Ritratti. L’importanza di essere “Bob”

Non tutti gli eroi hanno un mantello. E al tempo dei social basta poco per diventare un beniamino. Come accaduto qualche giorno fa alle Olimpiadi di Parigi. Contesto: la gara femminile dei 100 metri stile rana. Tutto pronto alla Defense Arena? Sì. Anzi, no. C’è una cuffietta rimasta a bordo piscina. Un oggetto, visto dall’alto, non identificato. Per certi versi alieno, se consideriamo che le cose devono essere fatte a modino. Quindi, come si procede?

Eh niente, a sbaragliare ogni indugio è un tizio della porta accanto, di quelli come noi. Noi intesi quelli che non stanno troppo a guardare la prova costume. E ci presentiamo in spiaggia con l’addome, diciamo, rilassato.

Costume floreale, una camminata di chi – citando Vasco Rossi – se ne frega di tutto sì, e il piglio delle giornate migliori, si avvicina ai blocchi di partenza. E oplà: tuffo in acqua, recuperato quello che c’è da recuperare (la cuffietta della statunitense Emma Weber). Applausi della folla. Tutto molto bello.

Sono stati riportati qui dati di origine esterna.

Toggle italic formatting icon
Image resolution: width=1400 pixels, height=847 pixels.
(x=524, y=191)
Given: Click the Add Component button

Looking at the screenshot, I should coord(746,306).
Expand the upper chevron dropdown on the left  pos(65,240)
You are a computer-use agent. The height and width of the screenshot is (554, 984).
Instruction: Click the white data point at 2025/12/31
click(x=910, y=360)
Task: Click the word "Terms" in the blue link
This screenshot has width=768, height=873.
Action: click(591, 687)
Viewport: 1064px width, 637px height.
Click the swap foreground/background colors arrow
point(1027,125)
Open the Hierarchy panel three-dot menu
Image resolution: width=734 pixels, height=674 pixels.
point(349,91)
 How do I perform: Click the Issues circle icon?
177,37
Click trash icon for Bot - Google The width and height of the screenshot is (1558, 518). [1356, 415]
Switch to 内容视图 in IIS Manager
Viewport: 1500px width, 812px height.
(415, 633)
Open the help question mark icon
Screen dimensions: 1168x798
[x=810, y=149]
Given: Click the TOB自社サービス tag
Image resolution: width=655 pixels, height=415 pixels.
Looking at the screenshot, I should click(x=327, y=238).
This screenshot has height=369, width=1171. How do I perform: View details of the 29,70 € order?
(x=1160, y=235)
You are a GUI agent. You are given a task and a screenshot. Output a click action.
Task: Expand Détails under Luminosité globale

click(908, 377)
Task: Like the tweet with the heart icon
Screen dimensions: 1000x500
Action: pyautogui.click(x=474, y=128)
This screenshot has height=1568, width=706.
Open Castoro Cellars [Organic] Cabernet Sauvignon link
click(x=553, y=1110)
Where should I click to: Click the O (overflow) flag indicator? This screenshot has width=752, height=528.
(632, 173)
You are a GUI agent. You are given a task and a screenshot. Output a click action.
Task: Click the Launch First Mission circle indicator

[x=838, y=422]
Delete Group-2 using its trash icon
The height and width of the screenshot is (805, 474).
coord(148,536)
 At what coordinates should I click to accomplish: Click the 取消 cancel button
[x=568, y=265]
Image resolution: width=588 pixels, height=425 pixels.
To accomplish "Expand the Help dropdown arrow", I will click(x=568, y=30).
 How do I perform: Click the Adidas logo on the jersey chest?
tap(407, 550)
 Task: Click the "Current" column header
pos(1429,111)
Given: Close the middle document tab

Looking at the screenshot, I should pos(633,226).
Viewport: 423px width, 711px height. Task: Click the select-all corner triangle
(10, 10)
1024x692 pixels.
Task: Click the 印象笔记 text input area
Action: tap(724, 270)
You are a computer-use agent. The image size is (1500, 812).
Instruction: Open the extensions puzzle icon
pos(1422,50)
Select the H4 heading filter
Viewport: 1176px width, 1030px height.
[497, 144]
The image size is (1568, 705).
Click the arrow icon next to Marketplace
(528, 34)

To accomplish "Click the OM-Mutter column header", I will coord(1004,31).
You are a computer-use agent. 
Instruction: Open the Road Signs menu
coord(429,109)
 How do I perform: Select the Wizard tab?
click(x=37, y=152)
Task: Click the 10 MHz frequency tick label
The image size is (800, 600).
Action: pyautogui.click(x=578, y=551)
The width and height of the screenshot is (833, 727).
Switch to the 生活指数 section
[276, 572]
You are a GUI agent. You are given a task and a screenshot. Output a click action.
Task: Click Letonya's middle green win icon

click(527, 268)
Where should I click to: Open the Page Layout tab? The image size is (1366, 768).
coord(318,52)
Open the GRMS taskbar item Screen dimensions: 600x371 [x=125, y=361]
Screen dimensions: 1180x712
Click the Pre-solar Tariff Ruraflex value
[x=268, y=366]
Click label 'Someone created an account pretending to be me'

Il seguito è materiale da cane da tartufi: ma chi è quel tizio? Subito arriva un nome: “Bob the cap catcher”, “Bob, il raccoglitore di cappellini”. Sull’identità, la stampa anche specializzata non sa dare indicazioni utili. Un bagnino? Un assistente? O cosa. Qualunque sia la risposta, resta il gesto. Normale. Quindi speciale. Da ferie in riva al mare. Anzi, a bordo piscina.